Implement an effective problem-solving programme
Damaged road surface? Suspicious activities in the neighbourhood? Failing local services? How many complaints does the local community receive on a day-to-day basis? Since the start of the pandemic, towns and counties have faced a peak in calls, emails, and other notifications about various issues. The volume can be overwhelming and without an adequate management system in place, such as AccessE11it’s hard to keep an overview of problem areas. However, as citizens are restricted to local commutes, they rely on their community to provide all the services they need and meet their safety requirements. Giving towns and regions the opportunity to manage problems and sort out situations rapidly and smoothly can also relieve anxiety for sheltered citizens.

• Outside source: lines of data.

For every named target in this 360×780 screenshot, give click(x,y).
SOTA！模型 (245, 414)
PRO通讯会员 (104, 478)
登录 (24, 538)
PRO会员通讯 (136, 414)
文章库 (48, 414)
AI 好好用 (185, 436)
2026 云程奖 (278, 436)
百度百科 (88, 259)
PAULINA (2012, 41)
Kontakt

Embrace positive communication
What does positive communication mean? It’s the art of encouraging rather than blaming people. Professor Stephan Reicher, psychology specialist at the University of St Andrews has been vocal about the need for authorities and the government to focus on positive messaging during the pandemic. The British public should be praised for their resilience throughout the lockdowns. However, the government has chosen a blame strategy and encouraged a tougher policing approach. Reicher warns that in a situation that is difficult for everyone, blaming a minority of rule-breakers undermines trust. Instead, public praises during the pandemic could significantly alleviate frustration and stress. I believe there should be a balance that both commends those who are helping us progress towards a more positive future and educates those who are not.
Find ways of providing support to the vulnerable communities
Individuals who live alone have found it hard to balance pandemic restriction and mental health. The situation has left them isolated, which can increase depression and even encourage self-harm. Cruise crews who have been practically abandoned on ship as a result of covid have tragic tales of loss to illustrate how hard isolation is on your mental health. Additionally, seniors, individuals with disabilities or serious illnesses, also feel helplessly isolated and unable to access essential healthcare services. Some communities have looked at ways of organizing a support system for their citizens, providing safe grocery delivery or socially-distant companionship. We can safely say that towns and counties could do a lot more to help inhabitants cope with the stress.
The pandemic is teaching us an important lesson about community spirit both in our physical spaces and online. Finding ways to help and support each other can be the key to the public resilience we need. Surviving the pandemic anxiety is not a challenge you can tackle alone. It’s teamwork.